_INSTRUCTIONS FOR THE TASK_
Quote the data verbatim from the line containing "Task: Click the Cut scissors toolbar icon" down to the end of the data, with both ends included.
BEGIN SOURCE MATERIAL
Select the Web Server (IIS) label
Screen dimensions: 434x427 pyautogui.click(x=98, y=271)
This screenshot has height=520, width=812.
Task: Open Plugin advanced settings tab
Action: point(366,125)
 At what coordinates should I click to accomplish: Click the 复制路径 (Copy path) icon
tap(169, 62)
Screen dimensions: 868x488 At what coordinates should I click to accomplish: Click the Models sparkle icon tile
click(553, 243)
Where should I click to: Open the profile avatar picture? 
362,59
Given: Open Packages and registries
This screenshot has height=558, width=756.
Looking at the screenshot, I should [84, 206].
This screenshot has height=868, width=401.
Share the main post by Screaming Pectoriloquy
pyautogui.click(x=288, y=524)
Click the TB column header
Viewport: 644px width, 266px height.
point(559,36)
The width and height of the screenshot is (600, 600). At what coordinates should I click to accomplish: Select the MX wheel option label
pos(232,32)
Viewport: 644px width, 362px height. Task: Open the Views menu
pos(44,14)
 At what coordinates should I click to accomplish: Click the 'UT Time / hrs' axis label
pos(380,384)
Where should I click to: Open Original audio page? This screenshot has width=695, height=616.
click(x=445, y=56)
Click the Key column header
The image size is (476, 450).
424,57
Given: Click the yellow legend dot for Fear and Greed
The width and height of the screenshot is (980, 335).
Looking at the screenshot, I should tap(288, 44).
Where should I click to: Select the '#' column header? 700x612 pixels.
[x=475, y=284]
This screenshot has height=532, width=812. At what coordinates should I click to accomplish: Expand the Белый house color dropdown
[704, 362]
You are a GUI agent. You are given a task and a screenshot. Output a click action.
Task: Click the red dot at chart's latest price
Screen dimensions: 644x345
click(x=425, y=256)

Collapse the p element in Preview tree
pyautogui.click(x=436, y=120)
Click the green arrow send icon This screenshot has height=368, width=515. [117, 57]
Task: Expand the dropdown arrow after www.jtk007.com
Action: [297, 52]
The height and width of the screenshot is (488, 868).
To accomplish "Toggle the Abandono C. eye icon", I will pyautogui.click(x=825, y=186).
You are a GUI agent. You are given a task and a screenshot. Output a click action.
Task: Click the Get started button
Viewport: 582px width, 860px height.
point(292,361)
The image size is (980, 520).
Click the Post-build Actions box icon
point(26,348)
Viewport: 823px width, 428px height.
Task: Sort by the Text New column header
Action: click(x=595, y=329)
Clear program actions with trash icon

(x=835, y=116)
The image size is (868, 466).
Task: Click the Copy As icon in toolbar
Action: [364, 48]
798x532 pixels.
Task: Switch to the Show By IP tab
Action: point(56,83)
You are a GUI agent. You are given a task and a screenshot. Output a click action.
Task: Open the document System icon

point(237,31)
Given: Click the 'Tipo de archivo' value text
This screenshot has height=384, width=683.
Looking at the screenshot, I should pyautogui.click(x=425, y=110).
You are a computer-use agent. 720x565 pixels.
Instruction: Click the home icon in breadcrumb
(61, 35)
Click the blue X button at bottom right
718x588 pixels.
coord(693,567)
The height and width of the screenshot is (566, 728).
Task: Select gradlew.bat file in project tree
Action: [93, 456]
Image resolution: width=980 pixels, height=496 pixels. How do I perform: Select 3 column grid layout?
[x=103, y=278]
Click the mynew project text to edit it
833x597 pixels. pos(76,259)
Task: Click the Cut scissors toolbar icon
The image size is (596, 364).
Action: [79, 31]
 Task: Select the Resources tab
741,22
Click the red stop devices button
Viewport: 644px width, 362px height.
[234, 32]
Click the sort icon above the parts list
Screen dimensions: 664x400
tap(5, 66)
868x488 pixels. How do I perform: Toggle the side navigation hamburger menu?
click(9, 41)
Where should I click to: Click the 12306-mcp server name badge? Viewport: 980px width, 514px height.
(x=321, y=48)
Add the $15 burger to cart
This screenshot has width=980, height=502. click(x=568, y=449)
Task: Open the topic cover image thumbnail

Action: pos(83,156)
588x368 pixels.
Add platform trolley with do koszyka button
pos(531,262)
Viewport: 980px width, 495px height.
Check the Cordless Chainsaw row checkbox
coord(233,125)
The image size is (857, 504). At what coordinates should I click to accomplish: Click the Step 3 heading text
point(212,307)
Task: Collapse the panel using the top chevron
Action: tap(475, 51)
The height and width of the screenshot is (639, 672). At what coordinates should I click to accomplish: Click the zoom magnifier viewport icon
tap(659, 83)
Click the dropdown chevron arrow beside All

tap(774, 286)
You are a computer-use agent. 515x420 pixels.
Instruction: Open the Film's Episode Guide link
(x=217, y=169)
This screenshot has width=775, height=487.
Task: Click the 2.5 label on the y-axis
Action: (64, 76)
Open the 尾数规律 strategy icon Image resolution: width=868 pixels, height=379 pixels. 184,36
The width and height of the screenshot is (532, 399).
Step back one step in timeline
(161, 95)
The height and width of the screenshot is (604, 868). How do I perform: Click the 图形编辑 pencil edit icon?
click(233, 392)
END SOURCE MATERIAL
_REPLY_
Task: Click the Cut scissors toolbar icon
The image size is (596, 364).
Action: [79, 31]
 Task: Select the Resources tab
741,22
Click the red stop devices button
Viewport: 644px width, 362px height.
[234, 32]
Click the sort icon above the parts list
Screen dimensions: 664x400
tap(5, 66)
868x488 pixels. How do I perform: Toggle the side navigation hamburger menu?
click(9, 41)
Where should I click to: Click the 12306-mcp server name badge? Viewport: 980px width, 514px height.
(x=321, y=48)
Add the $15 burger to cart
This screenshot has width=980, height=502. click(x=568, y=449)
Task: Open the topic cover image thumbnail

Action: pos(83,156)
588x368 pixels.
Add platform trolley with do koszyka button
pos(531,262)
Viewport: 980px width, 495px height.
Check the Cordless Chainsaw row checkbox
coord(233,125)
The image size is (857, 504). At what coordinates should I click to accomplish: Click the Step 3 heading text
point(212,307)
Task: Collapse the panel using the top chevron
Action: tap(475, 51)
The height and width of the screenshot is (639, 672). At what coordinates should I click to accomplish: Click the zoom magnifier viewport icon
tap(659, 83)
Click the dropdown chevron arrow beside All

tap(774, 286)
You are a computer-use agent. 515x420 pixels.
Instruction: Open the Film's Episode Guide link
(x=217, y=169)
This screenshot has width=775, height=487.
Task: Click the 2.5 label on the y-axis
Action: (64, 76)
Open the 尾数规律 strategy icon Image resolution: width=868 pixels, height=379 pixels. 184,36
The width and height of the screenshot is (532, 399).
Step back one step in timeline
(161, 95)
The height and width of the screenshot is (604, 868). How do I perform: Click the 图形编辑 pencil edit icon?
click(233, 392)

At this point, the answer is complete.